■ TASK INSTRUCTIONS ■
Reproduce the records exactly. Leave the pictures out.

** Opening MATERIAL PROVIDED block **

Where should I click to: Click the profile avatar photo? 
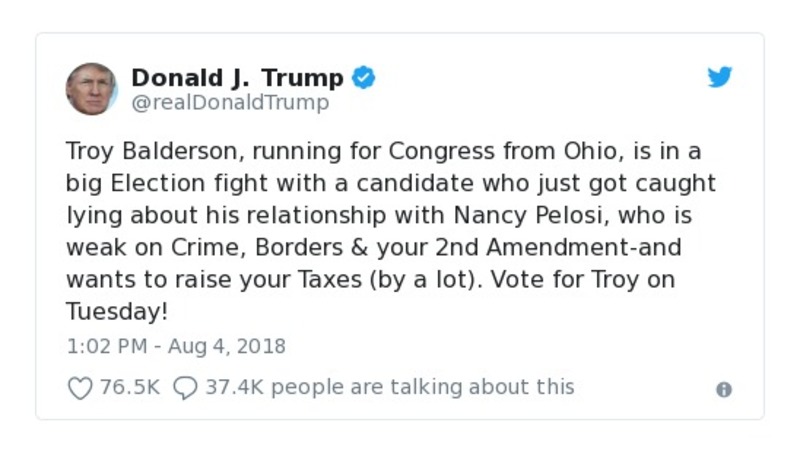(92, 88)
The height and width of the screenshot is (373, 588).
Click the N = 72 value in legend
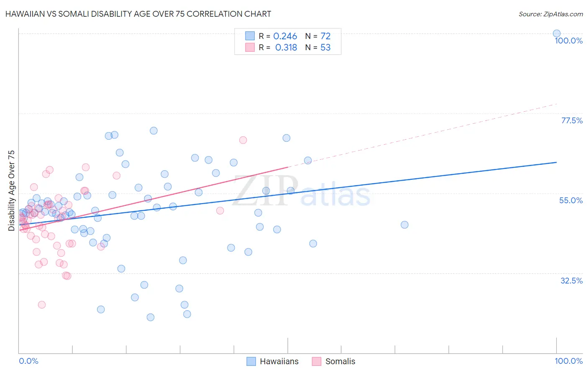318,36
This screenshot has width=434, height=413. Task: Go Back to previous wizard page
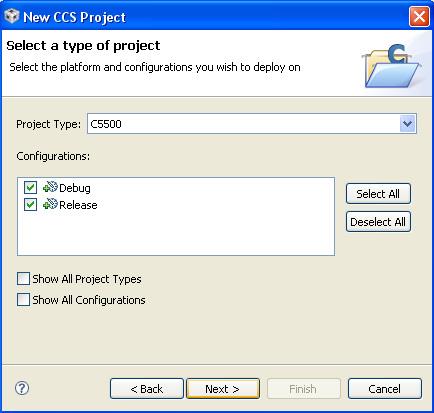[147, 389]
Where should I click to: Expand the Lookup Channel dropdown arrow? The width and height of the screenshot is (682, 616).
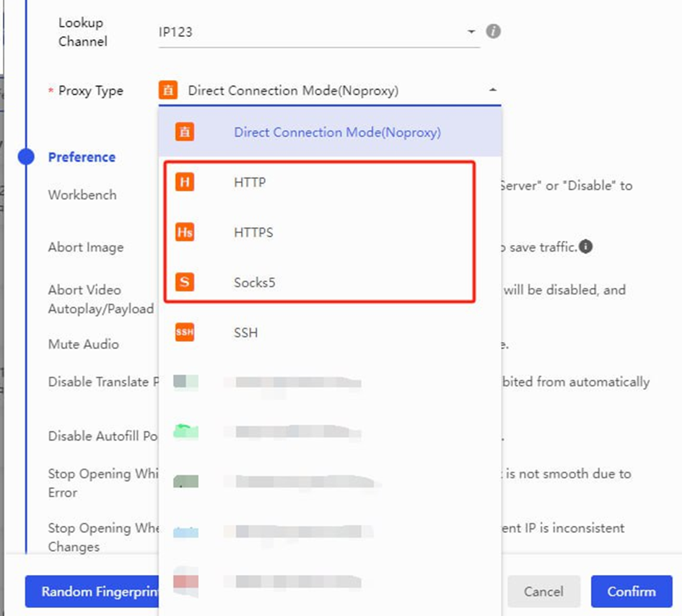pyautogui.click(x=471, y=32)
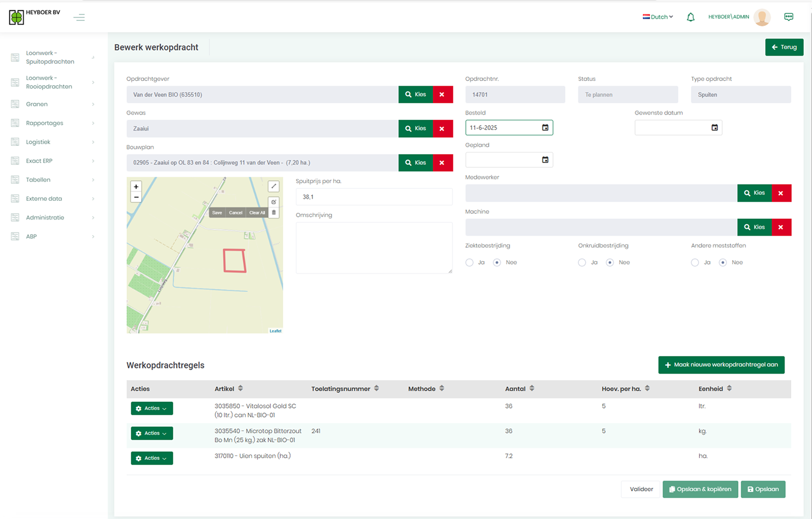Clear the Opdrachtgever field with red X
812x519 pixels.
click(442, 94)
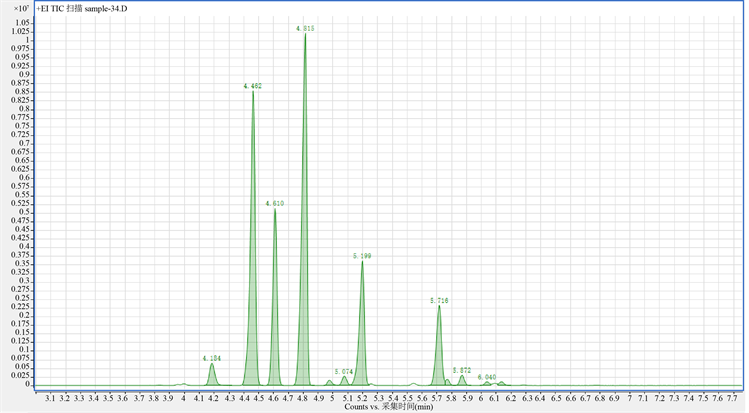The width and height of the screenshot is (749, 413).
Task: Select the small peak labeled 4.184
Action: (212, 358)
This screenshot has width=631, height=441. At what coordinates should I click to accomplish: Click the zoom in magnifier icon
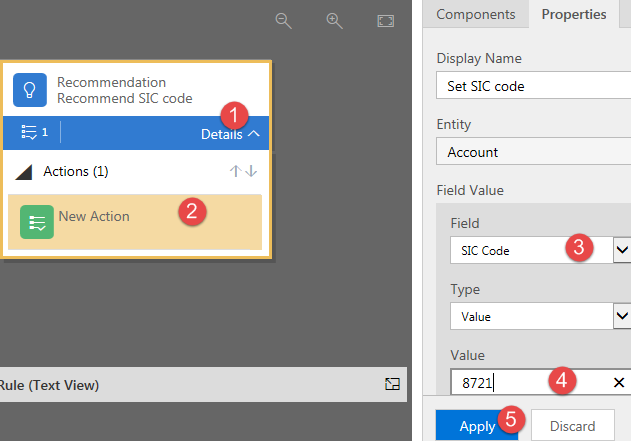[x=334, y=21]
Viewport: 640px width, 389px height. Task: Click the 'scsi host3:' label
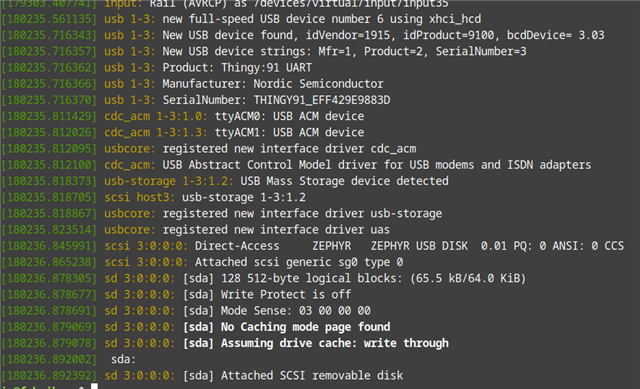(139, 198)
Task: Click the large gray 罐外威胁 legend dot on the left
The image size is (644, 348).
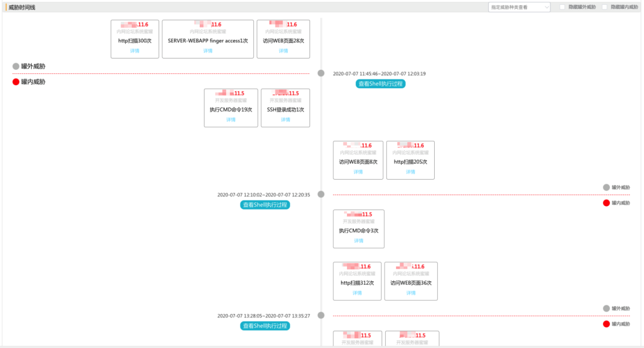Action: [x=16, y=66]
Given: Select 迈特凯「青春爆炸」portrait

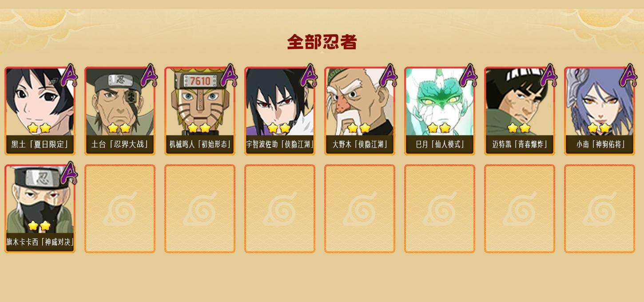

** Closing MATERIAL PROVIDED block **

■ RESPONSE TO THIS TASK ■
Where should I click to: Click the profile avatar photo? 
(92, 88)
The height and width of the screenshot is (373, 588).
Click the N = 72 value in legend
318,36
This screenshot has width=434, height=413. Task: Go Back to previous wizard page
[147, 389]
Where should I click to: Expand the Lookup Channel dropdown arrow? The width and height of the screenshot is (682, 616).
pyautogui.click(x=471, y=32)
Clear the Opdrachtgever field with red X
812x519 pixels.
click(442, 94)
The width and height of the screenshot is (749, 413).
Task: Select the small peak labeled 4.184
Action: (212, 358)
This screenshot has width=631, height=441. At what coordinates should I click to accomplish: Click the zoom in magnifier icon
[x=334, y=21]
Viewport: 640px width, 389px height. Task: Click the 'scsi host3:' label
(139, 198)
Task: Click the large gray 罐外威胁 legend dot on the left
The image size is (644, 348).
Action: [x=16, y=66]
Given: Select 迈特凯「青春爆炸」portrait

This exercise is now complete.